TEXT FOR ANALYSIS Block Start
To evaluate how teachers can best be supported in implementing FA successfully and sustainably in their classes, we find it reasonable to differentiate FA approaches according to their degree of formalization and structure. As such, we drew on the classification proposed by Shavelson (2006), who described three anchor points of structuring along a continuum from highly structured to spontaneous. The most structured anchor point with the highest level of prior planning is CE, where assessments are used to elicit “goal-directed teachable moments” (Shavelson et al., 2008, p. 301). While different forms of implementation exist, the main idea is to integrate assessments into the curriculum at prespecified junctures of knowledge acquisition (Heritage, 2007; Shavelson, 2006). The second anchor point, namely PI, is slightly more flexible, as it primarily takes place during the regular course of instruction. Here, teachers deliberately plan which questions to ask during classroom discussions that will best contribute to obtaining valuable information about a student’s learning level (Heritage, 2007; Shavelson, 2006). The third point is described as spontaneous on-the-fly assessment; this, however, is difficult to evaluate due to its unsystematic application.

Measuring Implementation Success From the Teacher’s Perspective

To evaluate the implementation of the differently structured approaches, we oriented toward Proctor et al.’s (2011) conceptual model of implementation research that was adapted for educational contexts by Baffsky et al. (2022). This model suggests that crucial implementation variables include cooperation, feasibility, acceptability, fidelity, sustainability, and perceived learning outcome, which is supported by empirical evidence. For instance, studies have shown that collaboration and cooperation among colleagues constitute a key strategy for successful and sustainable implementation processes (Andersson & Palm, 2018; Hebbecker & Souvignier, 2018; Prenger et al., 2022). Similarly, the acceptability of an innovation is closely linked to teachers’ intentions to implement it (Renko et al., 2020), the frequency and quality of implementation (Hondrich et al., 2016) and actual innovation use (Lakin & Shannon, 2015). Furthermore, higher perceptions of feasibility are associated with increased innovation use (Andersson & Palm, 2018; Hebbecker et al., 2022; State et al., 2017). Fidelity of implementation, however, is related to better student outcomes (Crawford et al., 2012; Pas et al., 2019) and discussed as an explanation for varying or absent effects on student outcomes in the context of FA (Boström & Palm, 2023; Yin et al., 2008).
TEXT FOR ANALYSIS Block End
▸ YOUR OBJECTIVE: Resume the passage on how teachers implement FA approaches, beginning immediately after its final sentence.
STORED DATA Block Start
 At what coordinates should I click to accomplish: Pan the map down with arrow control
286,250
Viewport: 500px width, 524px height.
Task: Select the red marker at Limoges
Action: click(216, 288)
STORED DATA Block End
▸ RESULT:
Implementing FA Into School Practice Needs Support for Teachers

Successfully and sustainably implementing FA into the classroom means that teachers must acquire the theoretical concept, put it into practice, and then reflect on their experiences (Figure 1). In this context, theoretical models of teacher professional growth emphasize that, fundamentally, teachers need to have positive experiences when applying new concepts (Clarke & Hollingsworth, 2002). Furthermore, the long-term goal of implementing a new concept is for teachers to gradually internalize it—adopting and applying it competently and flexibly, while considering the specific teaching context (e.g., Duffy, 1993).

Figure 1.

Illustration of the Implementation Process

Research suggests that for successfully implementing FA, teachers should be provided with support, such as accompanying PD and prepared materials (Andersson & Palm, 2018; Heitink et al., 2016; Lane et al., 2019; Lee et al., 2020; Yin et al., 2008). To ensure teachers feel confident and able to put FA into practice, PD activities should be designed such they can be immediately applied in the classroom while they explain the underlying theoretical mechanisms of FA (Andersson & Palm, 2018). Giving teachers scaffolding in the form of concrete classroom practices, such as ready-to-use material, can encourage teachers to adopt new behaviors (Heitink et al., 2016; Lane et al., 2019; Yin et al., 2008).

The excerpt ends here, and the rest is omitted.